Towards Efficient Multi-Agent Learning Systems

Kailash Gogineni,Peng Wei,Tian Lan,Guru Venkataramani
2023-05-24
Abstract:Multi-Agent Reinforcement Learning (MARL) is an increasingly important research field that can model and control multiple large-scale autonomous systems. Despite its achievements, existing multi-agent learning methods typically involve expensive computations in terms of training time and power arising from large observation-action space and a huge number of training steps. Therefore, a key challenge is understanding and characterizing the computationally intensive functions in several popular classes of MARL algorithms during their training phases. Our preliminary experiments reveal new insights into the key modules of MARL algorithms that limit the adoption of MARL in real-world systems. We explore neighbor sampling strategy to improve cache locality and observe performance improvement ranging from 26.66% (3 agents) to 27.39% (12 agents) during the computationally intensive mini-batch sampling phase. Additionally, we demonstrate that improving the locality leads to an end-to-end training time reduction of 10.2% (for 12 agents) compared to existing multi-agent algorithms without significant degradation in the mean reward.
Multiagent Systems
What problem does this paper attempt to address?
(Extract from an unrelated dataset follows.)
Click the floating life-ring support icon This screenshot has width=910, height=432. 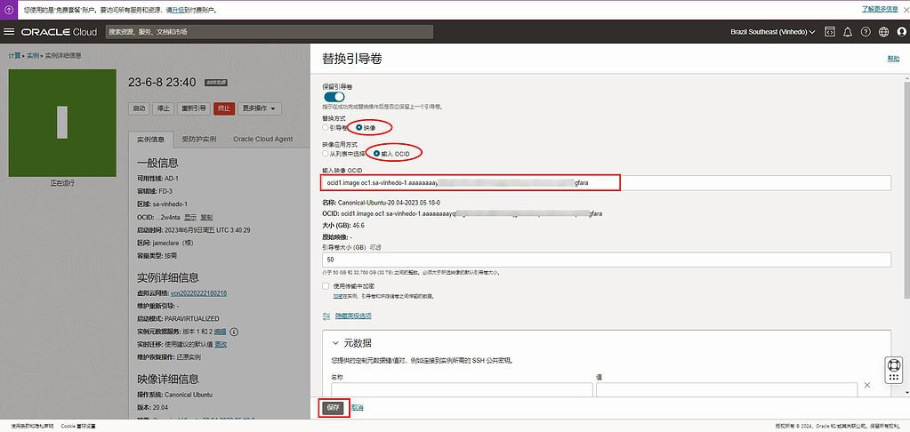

The problem that this paper attempts to solve is that in multi - agent reinforcement learning (MARL), as the number of agents increases, the training process becomes extremely time - consuming and computationally expensive. Specifically, existing multi - agent learning methods are usually very expensive in terms of training time and power consumption, mainly due to the huge observation - action space and a large number of training steps. Therefore, the key challenge of the paper lies in understanding and characterizing the computationally intensive functions of several popular MARL algorithms in the training phase. To meet this challenge, the authors conducted a workload characterization study to understand the performance - limiting functions in several well - known model - free MARL frameworks. These frameworks use the actor - critic method, and the state space is usually very large. By analyzing different MARL training phases, the authors found some key modules that limit the application of MARL in practical systems. For example, in the sampling phase, the cache locality is improved through the neighborhood sampling strategy, thus increasing the performance by 26.66% to 27.39% (for 3 to 12 agents). In addition, by improving locality, the end - to - end training time is reduced by 10.2% (for 12 agents) compared with the existing multi - agent algorithms, while the average reward does not decrease significantly. Overall, the main contribution of the paper is to systematically conduct a hardware - software performance analysis and propose the key performance bottlenecks in the training phase of multi - agent systems. At the same time, the authors explored a neighborhood sampling strategy to improve the locality of data access, thereby significantly improving the training efficiency.